→ **Input records**

** start **

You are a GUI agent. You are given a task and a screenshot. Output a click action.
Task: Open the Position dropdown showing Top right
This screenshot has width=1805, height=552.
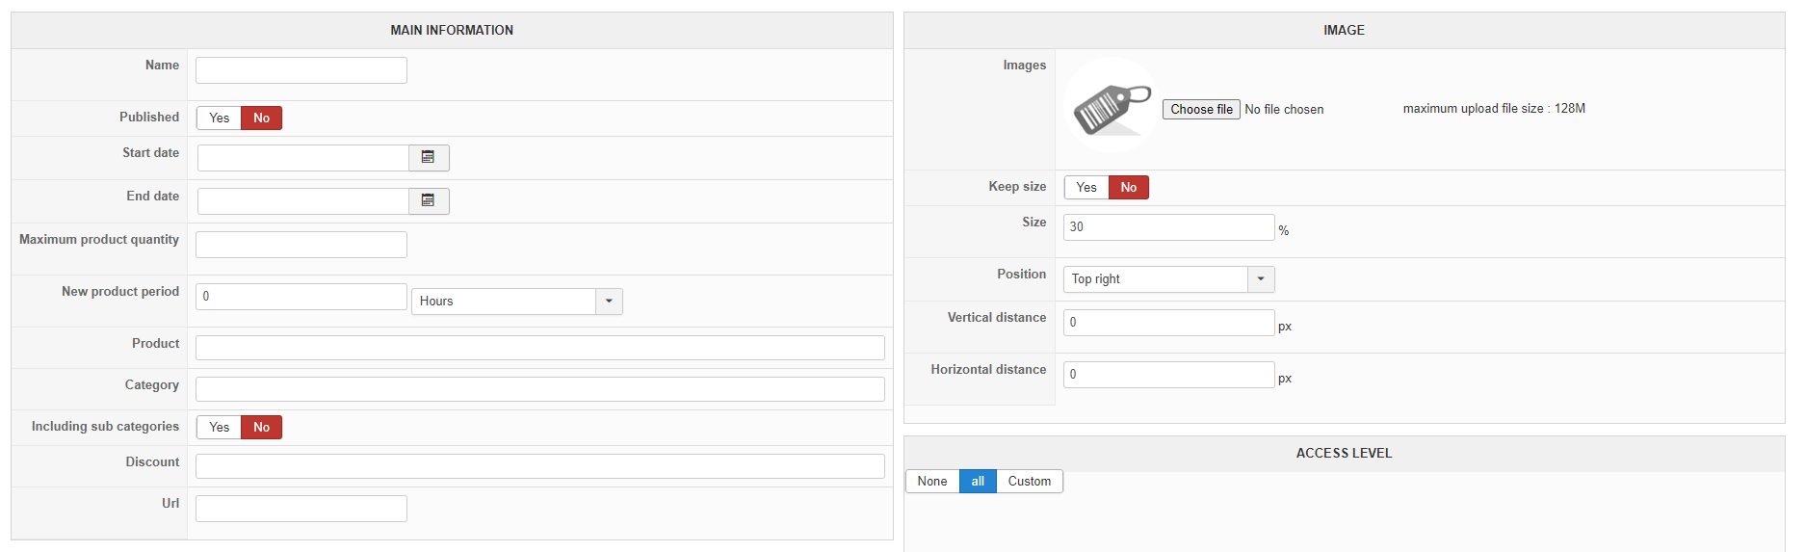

** end **
** start **

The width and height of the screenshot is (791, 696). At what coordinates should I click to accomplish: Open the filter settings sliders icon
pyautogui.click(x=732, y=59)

** end **

→ **Set task**
Please quote the lines from the items, starting at the line that contains "You are a GUI" and ending at the line that contains "This screenshot has width=1805, height=552.", with both of those lines included.

→ **Written answer**
You are a GUI agent. You are given a task and a screenshot. Output a click action.
Task: Open the Position dropdown showing Top right
This screenshot has width=1805, height=552.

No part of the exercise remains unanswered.